Revisão constitucional

Só pode ser contra uma revisão constitucional quem se sentir confortável com um longo e penoso governo de gestão.

Não se percebe o dramatismo como foi recebida a proposta de uma revisão constitucional. Uns rasgam as vestes de indignação, como se se tratasse de um golpe constitucional. Outros dizem que jamais haverá revisão, porque não existe a maioria de 2/3 necessária para a levar por diante. Outros ainda descobriram agora, após sete revisões, a natureza sacrossanta das normas constitucionais.

Mas olhemos friamente à substância das coisas.

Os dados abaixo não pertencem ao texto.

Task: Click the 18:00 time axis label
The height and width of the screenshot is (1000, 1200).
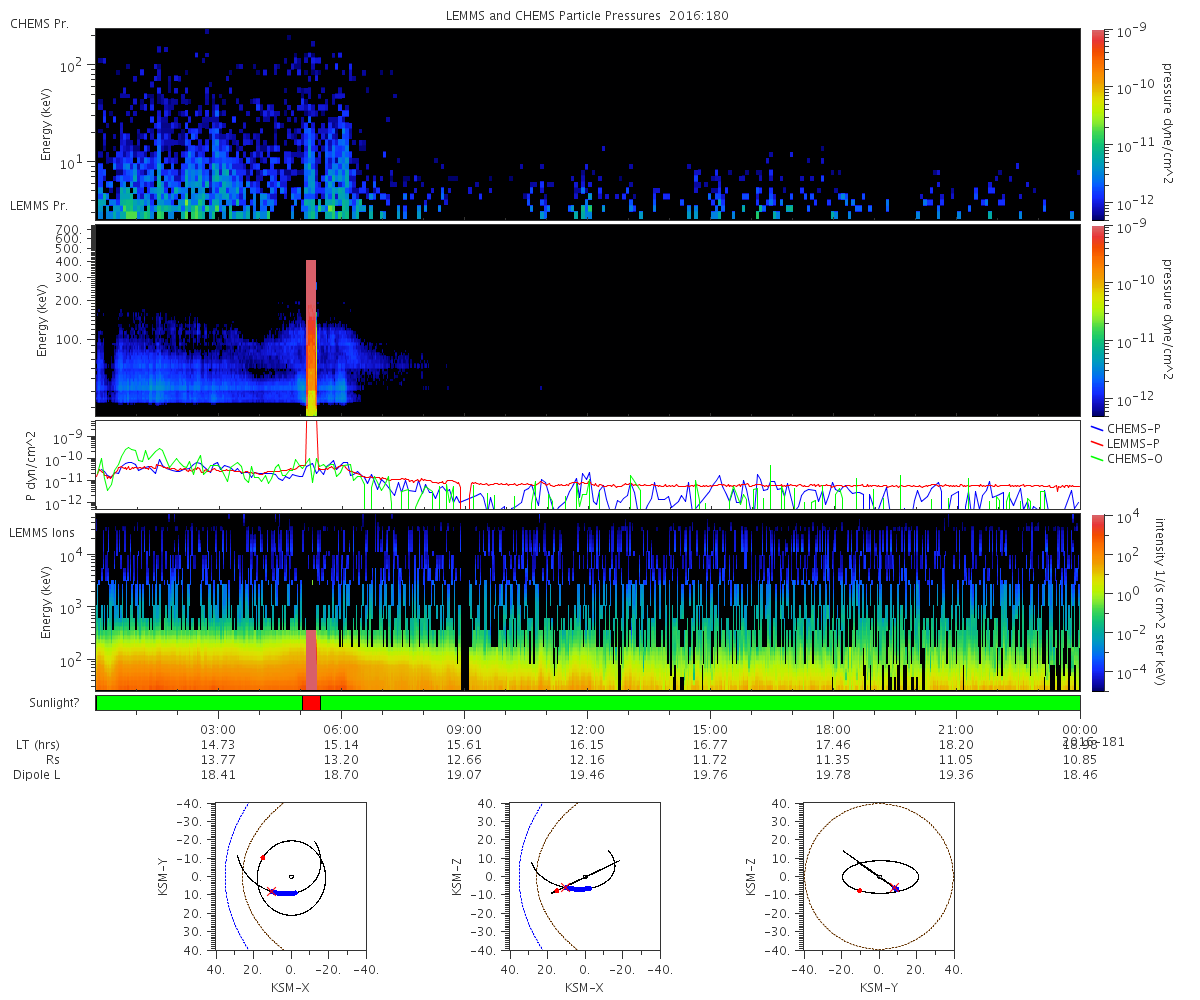Action: pyautogui.click(x=833, y=729)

O Presidente da República não está constitucionalmente obrigado a aceitar a solução governativa preparada pelo líder do PS. O poder de nomeação do Governo confere ao Presidente uma prerrogativa de avaliação das propostas governativas que lhe são apresentadas pelos partidos. Oferecem elas perspectivas estabilidade? São coerentes, do ponto de vista programático?

Não basta, pois, um partido querer governar, asseverando que o seu programa não será rejeitado no Parlamento.

Portanto, num cenário de rejeição pelo Presidente de um governo PS, só pode ser contra uma revisão constitucional quem se sentir confortável com um longo e penoso governo de gestão, até meados do próximo ano. Com todas as nefastas consequências que o arrastar da incerteza tem no domínio social, económico e financeiro.

A realização célere de uma revisão constitucional ? o Governo está em gestão, mas a Assembleia está em plenitude de funções ? permitiria sair da situação de impasse político num prazo muito mais curto, com novas eleições ainda este ano.

Há diferentes vias para rever a Constituição com esse objectivo, mas a melhor parece-me ser a de permitir à própria Assembleia da República deliberar, por maioria qualificada, a convocação de eleições nos períodos em que o Presidente está inibido de exercer o poder de dissolução.

Não se trata de alterar as regras a meio do jogo. Trata-se apenas de reconhecer que, terminando o jogo empatado, mesmo após prolongamento, vai ser necessário marcar um novo jogo. E, sendo assim, quanto mais cedo melhor.

Serão os partidos políticos capazes de, em conjunto, reconhecer isto mesmo? Não sei. Mas quem afirma ser o momento que vivemos um momento histórico ? e eu acredito que sim ? deve ter em conta que, em democracia, quem escreve as linhas decisivas da história é sempre o povo.